Il était mathématicien et je conserve encore un souvenir épouvanté de mes relations avec les profs de math.
J’étais journaliste, navigateur et pas du tout scientifique.
Il fumait et ça m’agaçait car je venais de réussir à m’arrêter.
Il prenait des notes sur ses vieux paquets de gitanes et je considérais qu’il s’agissait d’une démonstration de recyclage un peu puérile.

A part ça nous nous complétions sans doute parfaitement. A ma fantaisie désordonnée, à mes improvisations brutales, il opposait le calme, l’organisation, la continuité. A vrai dire nous avons cohabité peu de temps. J’avais quitté la direction des Amis en 1972, lorsque j’avais passé la main à Brice Lalonde. Je m’occupais surtout alors du Sauvage qui en était à ses premiers numéros. Mais à partir de 1973, nous nous rencontrions fréquemment à l’occasion des réunions des Amis quai Voltaire.

Tout nous rapprochait.

Nous étions tous les deux féministes. Je me souviens de fameux délires avec Christiane Rochefort. Je l’appréciais pour être l’auteur d’Amazones guerrières et gaillardes, une recherche suprêmement originale et documentée, qui déniaisait le simplisme bien pensant et sectaire de certaines féministes de salon. Pierre était un gaillard discret mais informé.

Je l’appréciais pour assurer avec discrétion et fermeté le pilotage des Amis au jour le jour : surveiller les comptes, désamorcer les dérapages gauchistes, développer le réseau national, assurer le lien avec ses amis scientifiques de Survivre et vivre ; soutenir Brice tout en tenant les Amis en dehors d’un engagement politique trop politicien.

Complémentarité au fil des années, qui nous valut d’être promus ensemble au titre de Présidents d’honneur des Amis de la Terre, avec une Légion d’Honneur en prime. Grâce auxquelles Brice, devenu ministre, voulait à travers nous promouvoir l’écologie en général au rang de grande préoccupation nationale.

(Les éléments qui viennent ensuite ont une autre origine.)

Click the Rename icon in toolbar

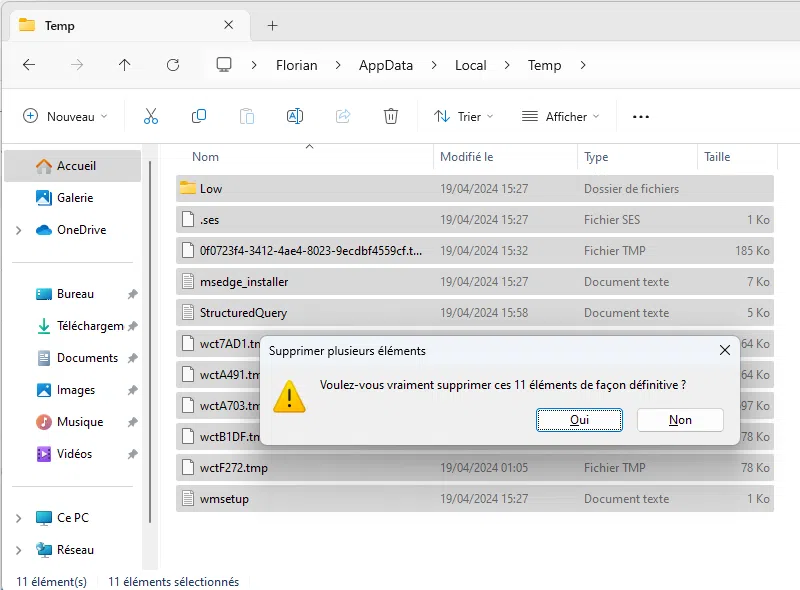(295, 116)
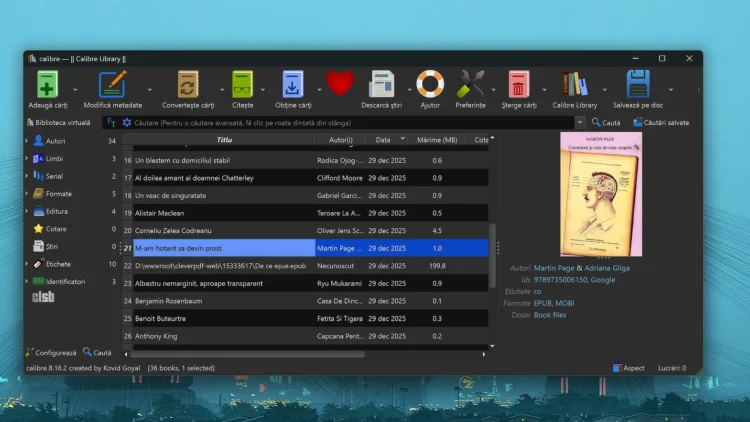Click the Căutări salvate button

[660, 123]
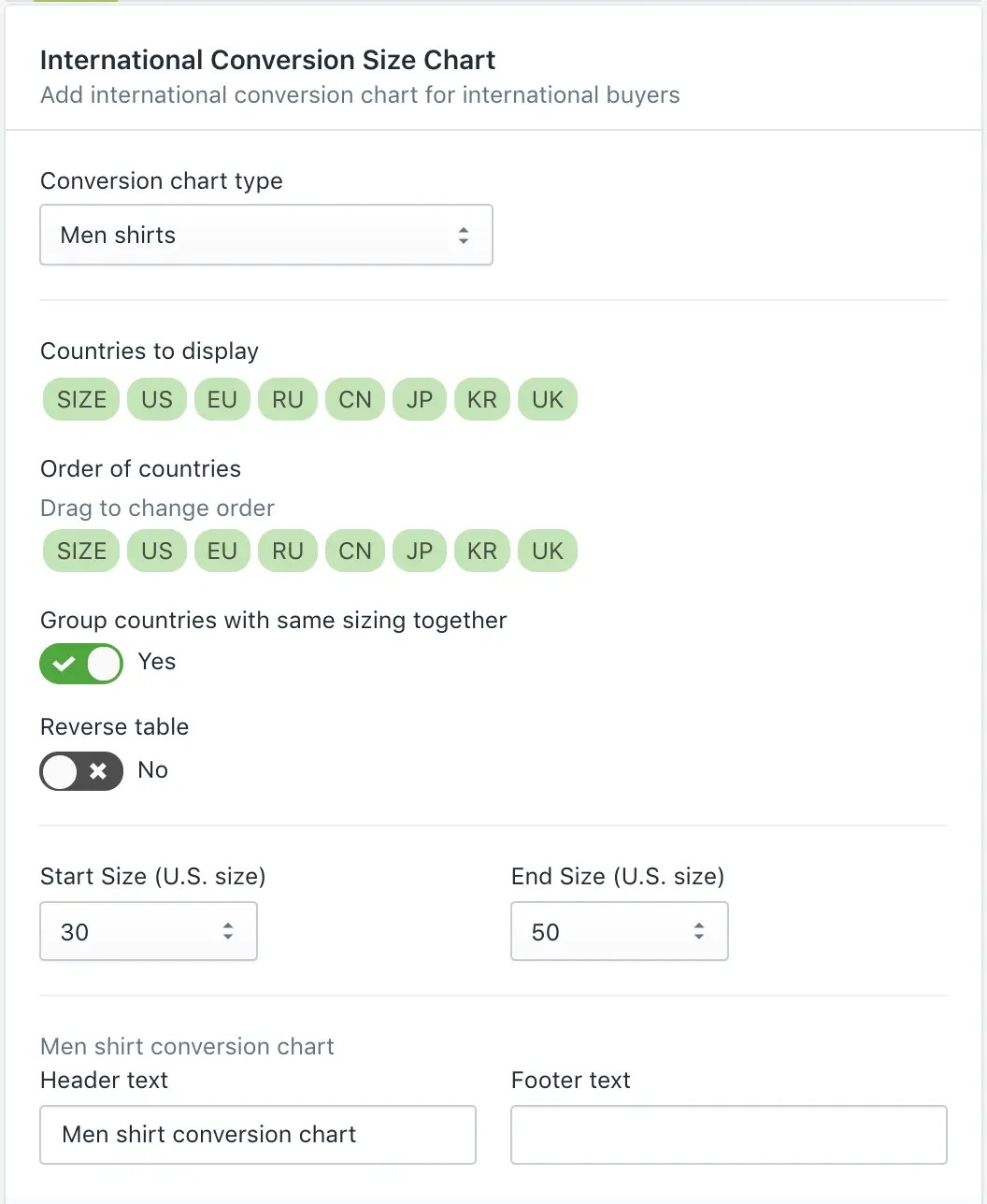
Task: Open the Conversion chart type dropdown
Action: point(265,235)
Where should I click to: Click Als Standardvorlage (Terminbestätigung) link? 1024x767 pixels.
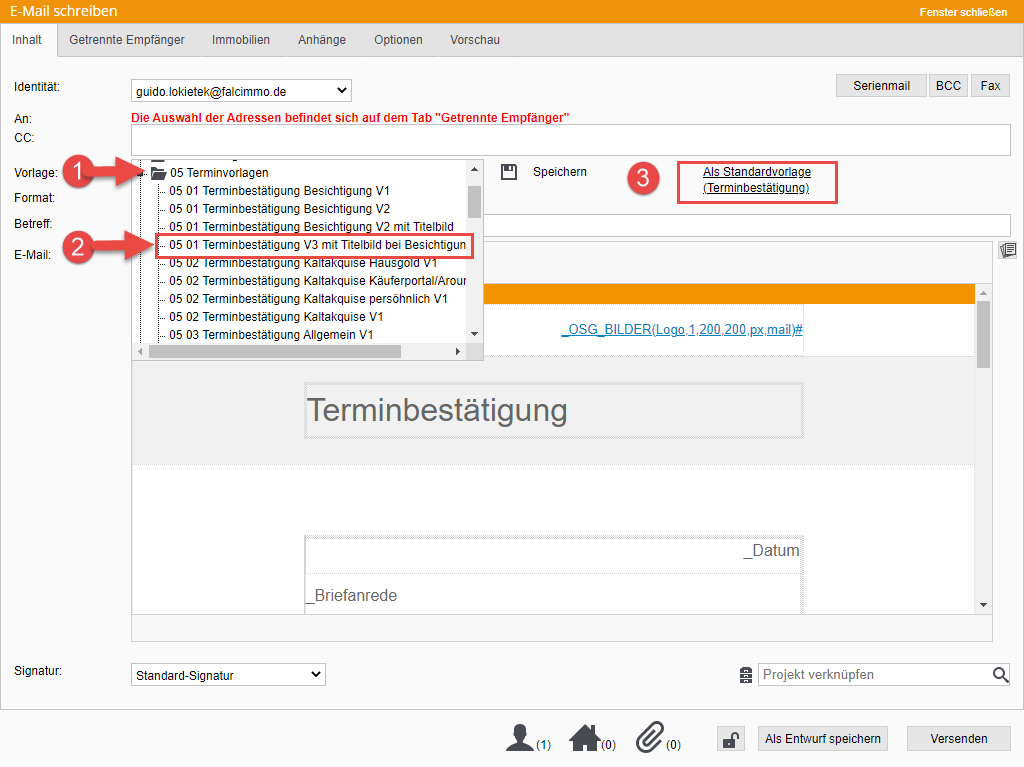coord(756,180)
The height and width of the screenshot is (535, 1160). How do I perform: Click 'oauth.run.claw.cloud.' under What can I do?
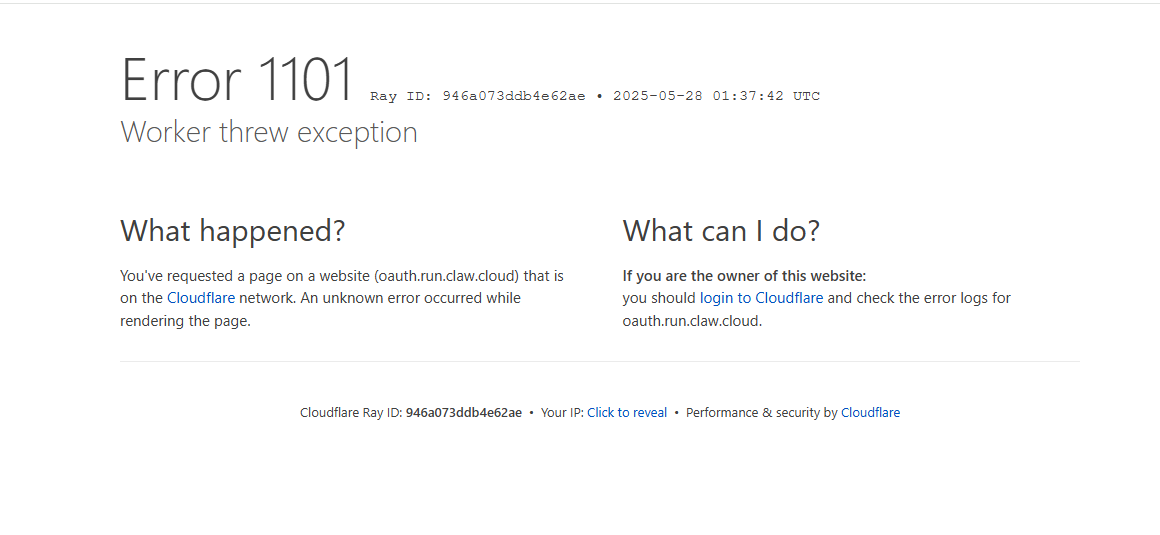(692, 321)
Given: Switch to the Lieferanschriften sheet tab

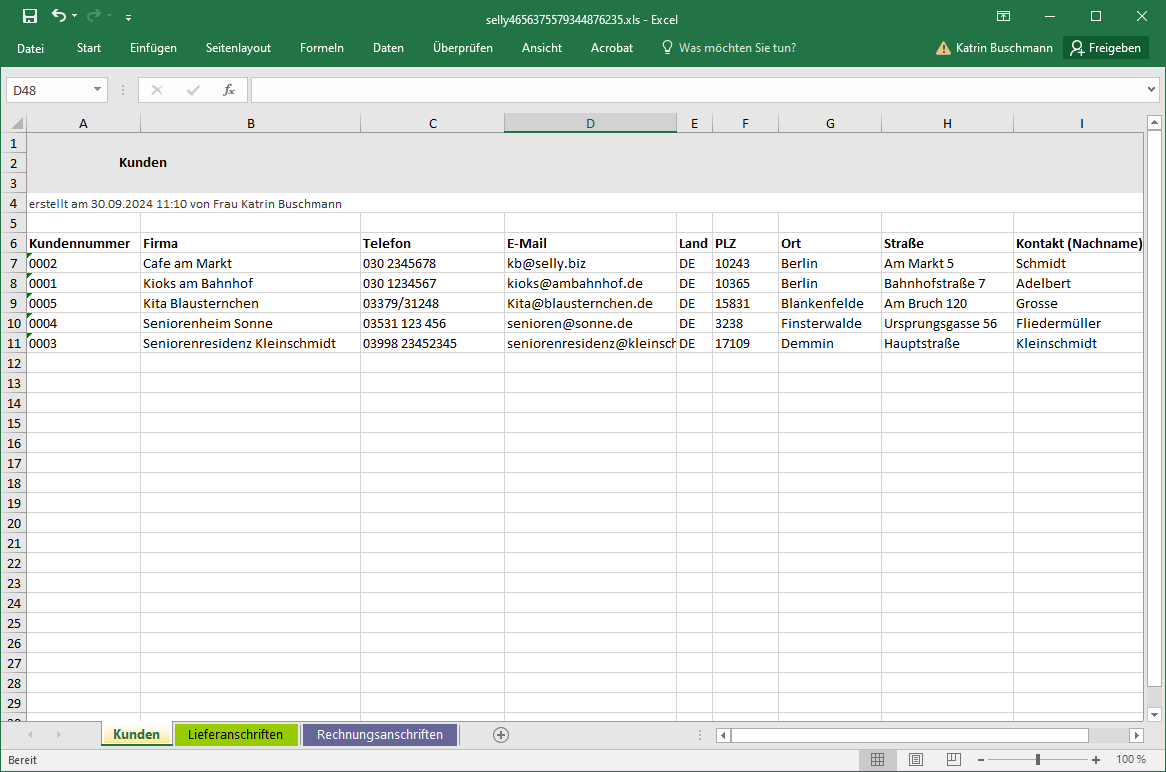Looking at the screenshot, I should [x=235, y=735].
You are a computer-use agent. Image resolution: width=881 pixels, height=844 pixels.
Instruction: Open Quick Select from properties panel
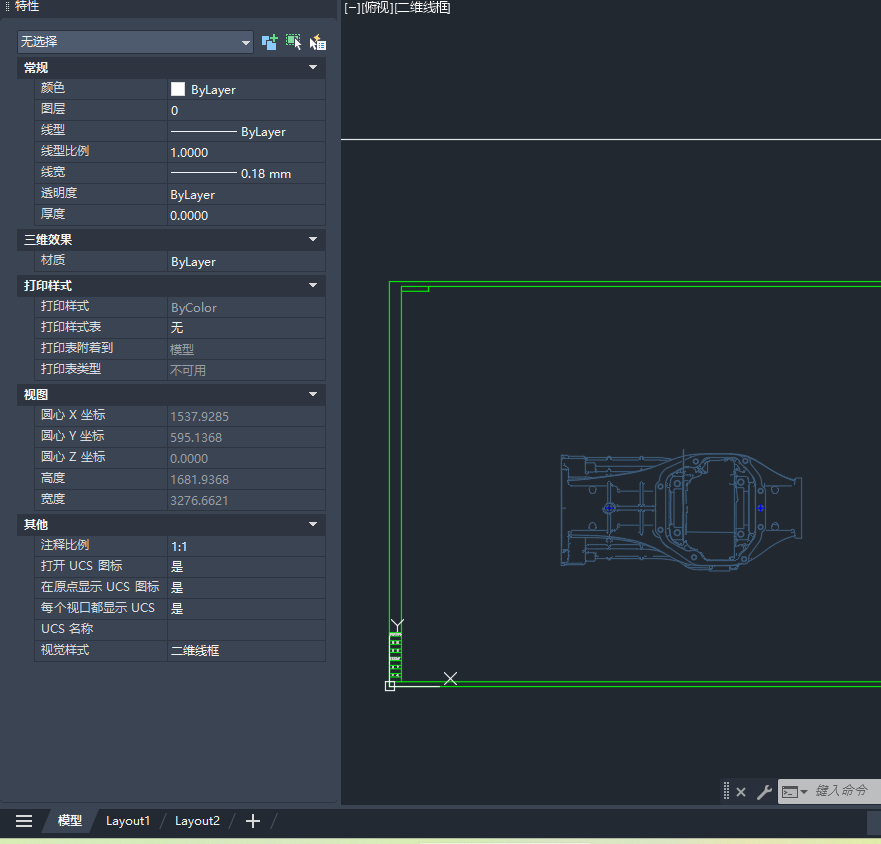[318, 42]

Nous n’étions pas d’accord à propos du titre du Courrier de la Baleine, que m’avait soufflé une géniale américaine, Joan Mac Intyre ( son Mind in the waters est un des meilleurs livres écrits sur les cétacés). Il préférait par souci de concision La Baleine tout court. Qu’importe.

Pierre avait une force d’être exceptionnelle. Je me souviens qu’en 1973 au cours de la première crise de l’énergie, à l’invitation de Teddy Goldsmith, de l’Ecologist, nous participions à un congrès à Bournemouth en Angleterre. Les Anglais, se croyant revenus au temps du blitz, avaient décidé d’éclairer l’hôtel aux bougies et de supprimer le breakfast. Pierre descendit dans le lobby et se coucha par terre sur la moquette au milieu du passage et refusa de se relever tant qu’on ne lui aurait pas servi son petit déjeuner. Il l’eut.

Cet été 2009, Pierre et Teddy se sont donné le mot pour nous quitter presque le même jour. Mais ils restent avec nous parce que nous les admirons et les aimons. Ils nous ont ouvert la route.